- **Teks Ekstraksi**
***

PUSTAKA Al-Kautsar menggelar Diskusi Buku berjudul Politik Identitas yang ditulis oleh Eman Sulaeman pada Sabtu, 24 September 2022 di Hotel Alia Cikini, Jakarta Pusat.
Sebagai penerbit buku yang seringkali menjawab isu-isu aktual, perdebatan mengenai politik identitas ini mencuat pada pilkada DKI tahun 2017 lalu dan masih berlanjut menjelang perhelatan pemilu tahun 2024.
Yang menjadi permasalahan, politik identitas seringkali ditanggapi dengan peyoratif. Siapapun yang mengungkapnya akan dianggap sebagai pemecah belah bangsa.
Eman Sulaeman, selaku penulis buku Politik Identitas mengatakan bahwa permasalahan ini perlu didudukan terlebih dahulu dalam pemaknaannya. Karena manusia tidak bisa terlepas dari identitasnya begitu saat ia dilahirkan.
Baca Juga: Tahun Politik yang Memprihatinkan
Pustaka Al-Kautsar Gelar Diskusi Buku Politik Identitas
Dalam bukunya tersebut, ia mengkaji 3 point penting yaitu politik identitas secara historis, teoritis, serta realitas.

***

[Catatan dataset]
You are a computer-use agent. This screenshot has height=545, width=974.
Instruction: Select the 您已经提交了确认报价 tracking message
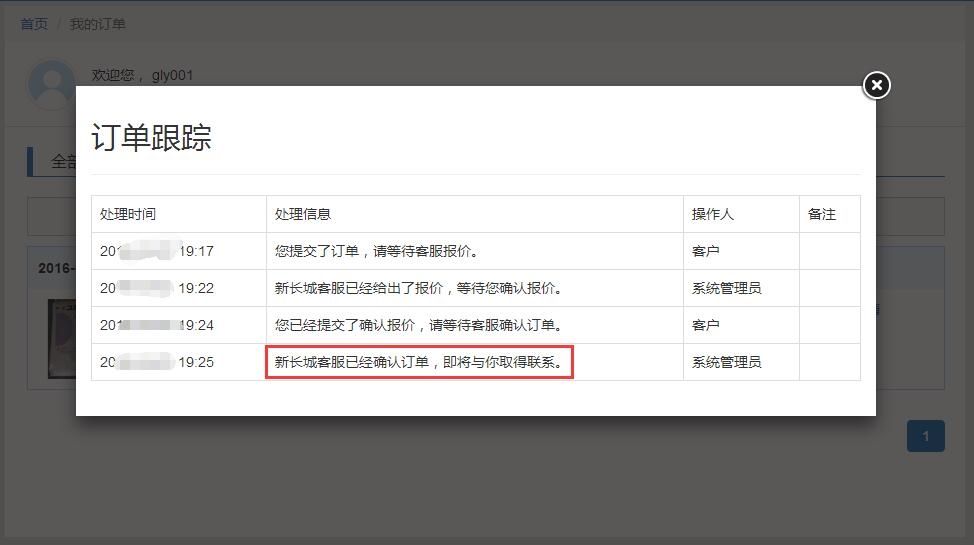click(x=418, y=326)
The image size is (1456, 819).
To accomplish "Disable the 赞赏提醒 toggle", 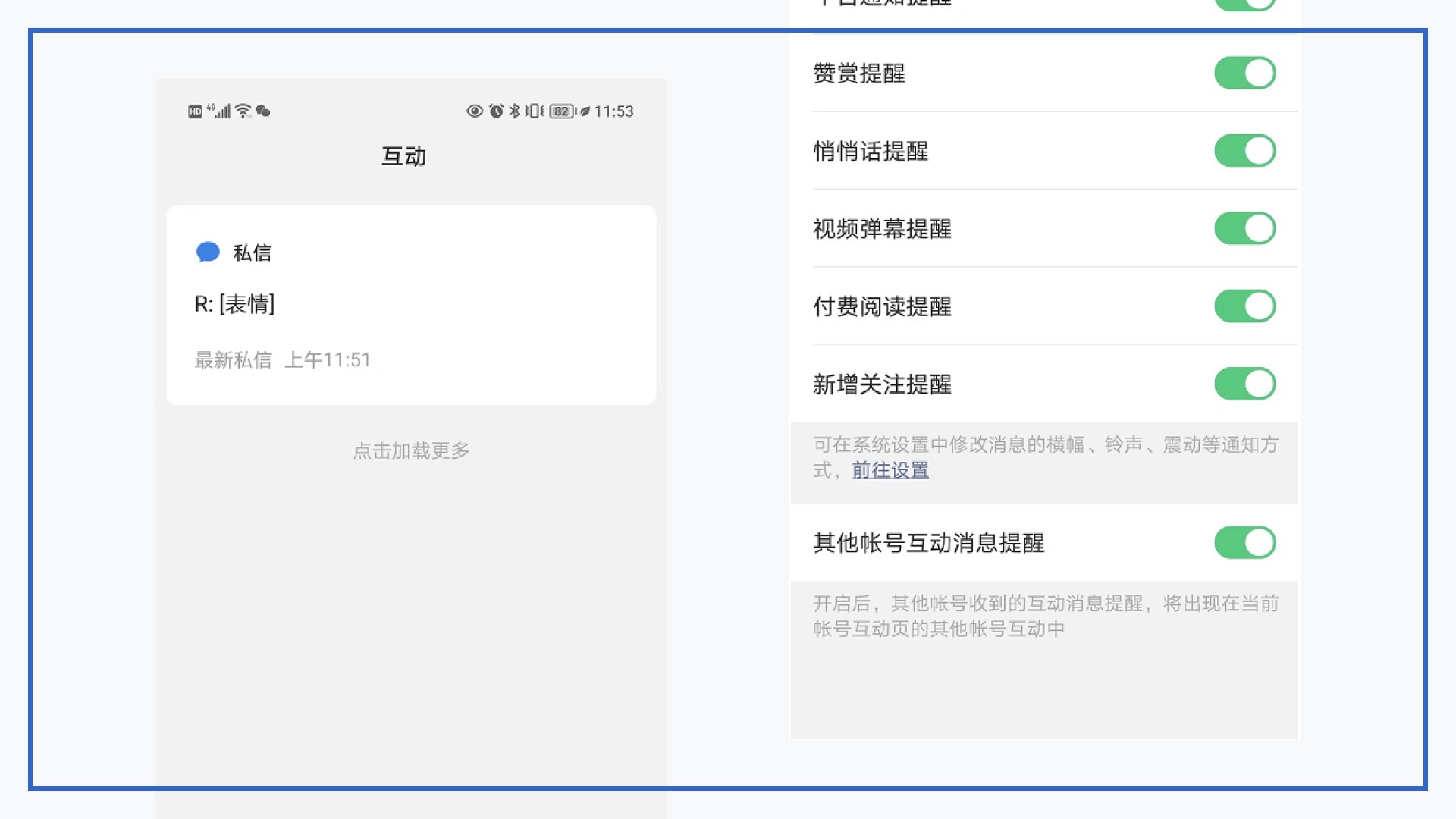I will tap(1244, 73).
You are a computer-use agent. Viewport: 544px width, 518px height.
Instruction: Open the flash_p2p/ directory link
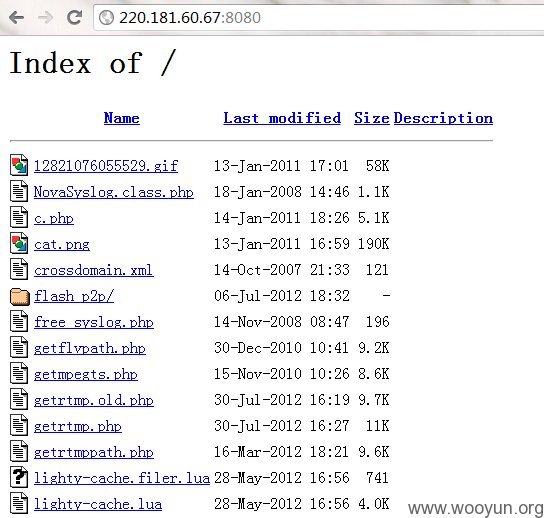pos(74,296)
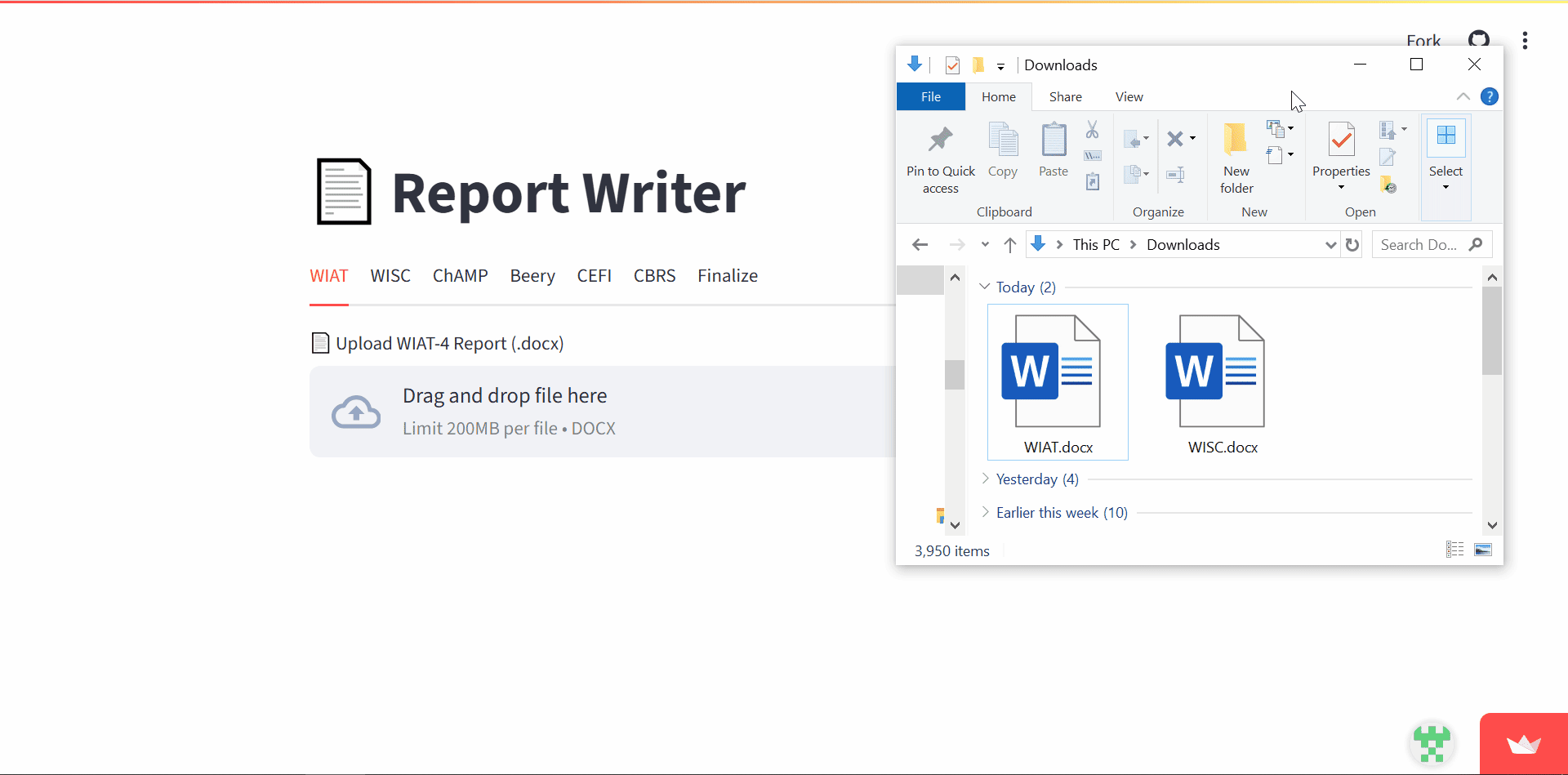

***

Tentukan apakah tiap pernyataan berikut sesuai dengan teks tentang diskusi buku Politik Identitas. Jawab ya atau tidak, lalu kutip kata-kata teks yang menentukan jawaban itu. (a) Diskusi buku diadakan di sebuah hotel di Jakarta Pusat. (b) Perdebatan mengenai politik identitas mencuat pada pilkada DKI tahun 2019. (c) Buku tersebut mengkaji empat poin penting.

- **Hasil Latihan**
(a) Ya: "di Hotel Alia Cikini, Jakarta Pusat"
(b) Tidak: "mencuat pada pilkada DKI tahun 2017 lalu"
(c) Tidak: "ia mengkaji 3 point penting yaitu politik identitas secara historis, teoritis, serta realitas"